Figure 8a reveals a considerable hysteresis in the I–V characteristics, expected to originate from the trapping and de-trapping of charge carriers, as mentioned previously. The counterclockwise nature of the hysteresis indicates that the trapping rate is faster than the de-trapping rate, leading to a higher current in the reverse scan. Figure 8b shows $I \mathrm{v}\mathrm{e}\mathrm{r}\mathrm{s}\mathrm{u}\mathrm{s} V$ curves at 350 K and different voltage scan rates, achieved by varying the delay between voltage steps from 0.1 to 60 s. A substantial dependence of hysteresis on the delay time is observed. A longer delay time produces negligible hysteresis, indicating that 60 s is sufficient for releasing the trapped charges.

Figure 9 shows the plot of $I \mathrm{v}\mathrm{e}\mathrm{r}\mathrm{s}\mathrm{u}\mathrm{s} T$ for the solution-processed ZnO films before and after plasma treatment for 15 min. The applied voltages are fixed at 0.5 (Figure 9a) and 20 V (Figure 9b). Both curves increase exponentially with increasing temperature, indicating semiconducting behavior.

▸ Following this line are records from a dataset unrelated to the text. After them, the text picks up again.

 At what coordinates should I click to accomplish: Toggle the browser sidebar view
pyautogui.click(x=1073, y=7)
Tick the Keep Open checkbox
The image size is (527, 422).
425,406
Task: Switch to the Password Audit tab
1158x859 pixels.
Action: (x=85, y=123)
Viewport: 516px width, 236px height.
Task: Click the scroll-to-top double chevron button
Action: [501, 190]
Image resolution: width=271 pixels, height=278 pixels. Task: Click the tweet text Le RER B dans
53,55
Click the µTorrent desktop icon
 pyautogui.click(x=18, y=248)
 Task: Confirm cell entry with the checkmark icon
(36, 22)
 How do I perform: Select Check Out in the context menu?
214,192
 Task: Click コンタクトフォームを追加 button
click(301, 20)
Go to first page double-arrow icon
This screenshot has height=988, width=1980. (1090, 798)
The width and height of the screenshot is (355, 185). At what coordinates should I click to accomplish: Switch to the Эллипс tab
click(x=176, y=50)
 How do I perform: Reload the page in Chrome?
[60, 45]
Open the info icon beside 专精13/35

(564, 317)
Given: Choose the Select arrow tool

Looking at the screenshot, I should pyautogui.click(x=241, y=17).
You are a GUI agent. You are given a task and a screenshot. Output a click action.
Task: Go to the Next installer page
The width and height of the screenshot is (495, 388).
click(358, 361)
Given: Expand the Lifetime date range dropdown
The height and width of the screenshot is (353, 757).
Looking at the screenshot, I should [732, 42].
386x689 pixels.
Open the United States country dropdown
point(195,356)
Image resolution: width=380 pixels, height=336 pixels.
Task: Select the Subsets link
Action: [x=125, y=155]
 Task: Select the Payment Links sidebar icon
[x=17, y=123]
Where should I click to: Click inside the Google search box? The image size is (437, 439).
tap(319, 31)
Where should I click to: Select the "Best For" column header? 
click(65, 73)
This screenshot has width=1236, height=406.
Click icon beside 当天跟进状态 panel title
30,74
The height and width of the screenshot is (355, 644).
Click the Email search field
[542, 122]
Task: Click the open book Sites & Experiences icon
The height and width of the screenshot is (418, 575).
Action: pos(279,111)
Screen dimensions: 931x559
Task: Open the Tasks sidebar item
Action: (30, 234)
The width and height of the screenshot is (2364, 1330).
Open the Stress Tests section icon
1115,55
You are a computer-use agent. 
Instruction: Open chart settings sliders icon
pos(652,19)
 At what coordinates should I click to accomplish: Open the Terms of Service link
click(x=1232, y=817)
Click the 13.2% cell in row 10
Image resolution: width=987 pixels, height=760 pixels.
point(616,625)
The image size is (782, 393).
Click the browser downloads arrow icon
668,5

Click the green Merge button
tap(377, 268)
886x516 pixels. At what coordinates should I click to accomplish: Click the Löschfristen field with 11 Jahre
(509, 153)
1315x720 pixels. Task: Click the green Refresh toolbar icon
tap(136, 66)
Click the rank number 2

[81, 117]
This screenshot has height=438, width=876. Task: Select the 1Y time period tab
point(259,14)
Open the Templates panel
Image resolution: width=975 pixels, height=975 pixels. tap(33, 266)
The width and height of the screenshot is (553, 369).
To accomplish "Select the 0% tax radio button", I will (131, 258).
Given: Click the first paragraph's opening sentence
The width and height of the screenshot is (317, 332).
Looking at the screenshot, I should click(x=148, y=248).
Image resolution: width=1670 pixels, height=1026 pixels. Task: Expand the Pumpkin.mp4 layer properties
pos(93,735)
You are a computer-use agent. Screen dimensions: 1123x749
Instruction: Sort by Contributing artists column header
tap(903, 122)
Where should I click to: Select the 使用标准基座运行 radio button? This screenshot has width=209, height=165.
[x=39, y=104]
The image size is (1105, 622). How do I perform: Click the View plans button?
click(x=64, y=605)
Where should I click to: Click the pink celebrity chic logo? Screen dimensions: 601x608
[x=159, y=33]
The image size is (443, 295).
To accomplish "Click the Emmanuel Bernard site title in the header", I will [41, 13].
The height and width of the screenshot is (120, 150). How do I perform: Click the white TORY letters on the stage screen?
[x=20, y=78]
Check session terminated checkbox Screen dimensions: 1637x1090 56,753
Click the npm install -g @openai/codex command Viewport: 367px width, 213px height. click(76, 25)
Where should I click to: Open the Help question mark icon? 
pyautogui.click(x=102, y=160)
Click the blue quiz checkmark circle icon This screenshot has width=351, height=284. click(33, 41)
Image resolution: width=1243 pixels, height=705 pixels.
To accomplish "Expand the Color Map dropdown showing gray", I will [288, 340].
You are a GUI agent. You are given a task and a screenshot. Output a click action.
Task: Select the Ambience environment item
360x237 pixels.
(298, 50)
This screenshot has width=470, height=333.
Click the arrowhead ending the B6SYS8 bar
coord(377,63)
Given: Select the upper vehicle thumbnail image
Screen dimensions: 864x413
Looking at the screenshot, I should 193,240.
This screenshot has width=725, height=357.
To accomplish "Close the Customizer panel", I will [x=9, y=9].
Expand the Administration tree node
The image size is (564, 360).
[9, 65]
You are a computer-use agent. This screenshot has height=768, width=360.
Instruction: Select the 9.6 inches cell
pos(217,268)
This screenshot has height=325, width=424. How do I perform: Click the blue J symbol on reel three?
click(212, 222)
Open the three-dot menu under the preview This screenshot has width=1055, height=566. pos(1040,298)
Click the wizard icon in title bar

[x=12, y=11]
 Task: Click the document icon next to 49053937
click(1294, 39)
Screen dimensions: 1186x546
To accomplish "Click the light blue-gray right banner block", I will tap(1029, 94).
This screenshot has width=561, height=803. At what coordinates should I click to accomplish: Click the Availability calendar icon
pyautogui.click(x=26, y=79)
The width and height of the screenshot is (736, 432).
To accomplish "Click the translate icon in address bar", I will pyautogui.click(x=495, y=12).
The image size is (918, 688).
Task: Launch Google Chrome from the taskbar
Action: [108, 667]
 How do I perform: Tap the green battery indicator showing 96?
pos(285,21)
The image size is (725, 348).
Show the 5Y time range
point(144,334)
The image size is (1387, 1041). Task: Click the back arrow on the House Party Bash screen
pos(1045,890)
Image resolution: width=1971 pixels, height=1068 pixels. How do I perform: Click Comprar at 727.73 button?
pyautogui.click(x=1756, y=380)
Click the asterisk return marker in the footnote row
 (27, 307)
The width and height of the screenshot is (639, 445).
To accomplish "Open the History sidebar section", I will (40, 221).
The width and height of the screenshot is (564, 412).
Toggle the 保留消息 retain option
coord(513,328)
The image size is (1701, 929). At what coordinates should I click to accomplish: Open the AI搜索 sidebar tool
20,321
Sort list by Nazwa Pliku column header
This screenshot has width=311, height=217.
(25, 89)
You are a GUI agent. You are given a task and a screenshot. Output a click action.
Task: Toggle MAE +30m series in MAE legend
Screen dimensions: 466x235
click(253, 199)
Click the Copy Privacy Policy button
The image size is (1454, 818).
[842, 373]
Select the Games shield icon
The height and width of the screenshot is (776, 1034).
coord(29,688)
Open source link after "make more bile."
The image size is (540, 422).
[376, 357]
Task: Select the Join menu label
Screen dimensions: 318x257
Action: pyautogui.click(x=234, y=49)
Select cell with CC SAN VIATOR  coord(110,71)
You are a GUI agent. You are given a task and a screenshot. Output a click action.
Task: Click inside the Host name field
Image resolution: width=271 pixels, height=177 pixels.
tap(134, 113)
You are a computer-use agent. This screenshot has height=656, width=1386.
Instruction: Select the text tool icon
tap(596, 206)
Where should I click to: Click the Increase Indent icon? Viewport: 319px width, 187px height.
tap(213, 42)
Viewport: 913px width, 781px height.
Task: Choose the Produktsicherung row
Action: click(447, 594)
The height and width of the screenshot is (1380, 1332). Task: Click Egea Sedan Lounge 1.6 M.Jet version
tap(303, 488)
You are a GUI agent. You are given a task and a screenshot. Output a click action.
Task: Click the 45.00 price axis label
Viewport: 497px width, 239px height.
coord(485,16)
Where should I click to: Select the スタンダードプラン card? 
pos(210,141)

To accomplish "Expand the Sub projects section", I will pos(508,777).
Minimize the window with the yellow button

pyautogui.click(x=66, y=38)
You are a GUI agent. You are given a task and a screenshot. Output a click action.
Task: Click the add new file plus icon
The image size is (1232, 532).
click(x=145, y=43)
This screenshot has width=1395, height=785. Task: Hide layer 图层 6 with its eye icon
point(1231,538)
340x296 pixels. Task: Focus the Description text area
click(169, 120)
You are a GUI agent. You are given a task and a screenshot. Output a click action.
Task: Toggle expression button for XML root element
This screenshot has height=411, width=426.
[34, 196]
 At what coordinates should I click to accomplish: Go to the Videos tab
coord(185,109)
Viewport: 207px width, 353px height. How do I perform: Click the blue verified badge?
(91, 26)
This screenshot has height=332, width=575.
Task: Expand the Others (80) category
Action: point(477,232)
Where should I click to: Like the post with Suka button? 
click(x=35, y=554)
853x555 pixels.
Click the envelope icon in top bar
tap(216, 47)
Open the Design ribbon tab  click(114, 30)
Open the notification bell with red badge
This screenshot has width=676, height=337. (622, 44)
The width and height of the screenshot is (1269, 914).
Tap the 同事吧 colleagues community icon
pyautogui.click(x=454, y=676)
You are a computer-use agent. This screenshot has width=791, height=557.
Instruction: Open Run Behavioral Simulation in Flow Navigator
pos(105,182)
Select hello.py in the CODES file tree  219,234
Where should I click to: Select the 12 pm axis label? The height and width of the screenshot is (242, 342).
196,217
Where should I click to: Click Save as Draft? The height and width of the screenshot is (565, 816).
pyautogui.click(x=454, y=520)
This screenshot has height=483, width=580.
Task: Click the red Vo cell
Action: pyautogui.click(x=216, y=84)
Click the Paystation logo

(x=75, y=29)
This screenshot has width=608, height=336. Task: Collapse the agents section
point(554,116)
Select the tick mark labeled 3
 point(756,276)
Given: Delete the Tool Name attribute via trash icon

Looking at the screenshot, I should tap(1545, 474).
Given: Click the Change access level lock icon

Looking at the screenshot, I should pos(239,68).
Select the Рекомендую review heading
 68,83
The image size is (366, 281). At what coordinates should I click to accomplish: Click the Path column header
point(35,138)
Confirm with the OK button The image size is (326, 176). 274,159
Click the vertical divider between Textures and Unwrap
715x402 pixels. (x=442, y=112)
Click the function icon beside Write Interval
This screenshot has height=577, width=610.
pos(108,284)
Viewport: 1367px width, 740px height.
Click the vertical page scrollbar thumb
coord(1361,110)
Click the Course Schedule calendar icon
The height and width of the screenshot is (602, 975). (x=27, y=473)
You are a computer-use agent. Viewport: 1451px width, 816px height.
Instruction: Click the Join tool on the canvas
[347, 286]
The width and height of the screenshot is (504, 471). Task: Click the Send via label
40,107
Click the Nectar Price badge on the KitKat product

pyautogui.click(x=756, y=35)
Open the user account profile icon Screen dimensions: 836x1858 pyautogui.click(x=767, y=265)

Figure 9 is replotted in $\ln I \mathrm{v}\mathrm{e}\mathrm{r}\mathrm{s}\mathrm{u}\mathrm{s} T^{-1}$ form and the plots are illustrated in Figure 10. The activation energies of the solution-processed ZnO films before and after plasma treatment were calculated from the slope of the linear fit according to Equation (2) [46,47]:

$$\mathrm{I}=I_0\exp (-\frac{E_a}{k_{B}T})$$

(2)

The origin of a deep donor level (activation energy of 0.7–0.8 eV approximately) is ascribed to native point defects such as oxygen vacancies, whereas an activation energy of 0.3–0.6 eV could be associated with a shallow donor level [48,49]. The activation energies calculated for both samples are listed in

Table 1. Activation energy summary of solution-processed ZnO films before and after oxygen plasma treatment.

	0.5 V	20 V
Solution-processed ZnO	0.64 ± 0.01	0.67 ± 0.01
15 min plasma-treated ZnO	0.71 ± 0.10	0.84 ± 0.20

. The activation energy of approximately 0.6 eV for untreated ZnO film originates from a particular trap level. In contrast, the ZnO film plasma-treated for 15 min shows a relatively high activation energy of 0.84 eV at 20 V, suggesting that an extra oxygen vacancy generated by the reaction of unreacted OH⁻ and hydrogen radicals in the plasma dominantly acts as a larger number of other traps at 20 V. However, an in-depth study is required to facilitate a better understanding of the origin of the rapidly increasing current in the high-voltage region (>100 V), as shown in Figure 2b.

4. Conclusions

The effects of different measurement conditions on the electrical conductivity of solution-processed ZnO films were investigated. A dry oxygen environment resulted in degradation of the conductivity owing to the absorption of negatively charged oxygen molecules. The conductivity of the solution-processed ZnO films measured in air was comparable to that measured in vacuum, inferring that the water molecules in air predominantly reacted with the OH⁻ groups in the films, resulting in a reduced depletion region or the generation of extra free carriers. Hydrogen plasma removes the remaining OH⁻ in the form of H₂O after low-temperature processing and stabilizes the environmental sensitivity of the solution-processed ZnO film. Additionally, hydrogen acts as a shallow donor, facilitating the creation of additional oxygen vacancies, which improves conductivity. The quantity of hydrogen was controlled by the plasma treatment time, and optimal time for ZnO film treatment was 15 min. This study focused on the effects of OH traps generated in ZnO thin films via a low-temperature solution process in various environments and the electrical conductivity mechanism of films using hydrogen plasma treatment. These research findings could be helpful to better understand the stability and reliability of devices in various environments and enhance their potential applications.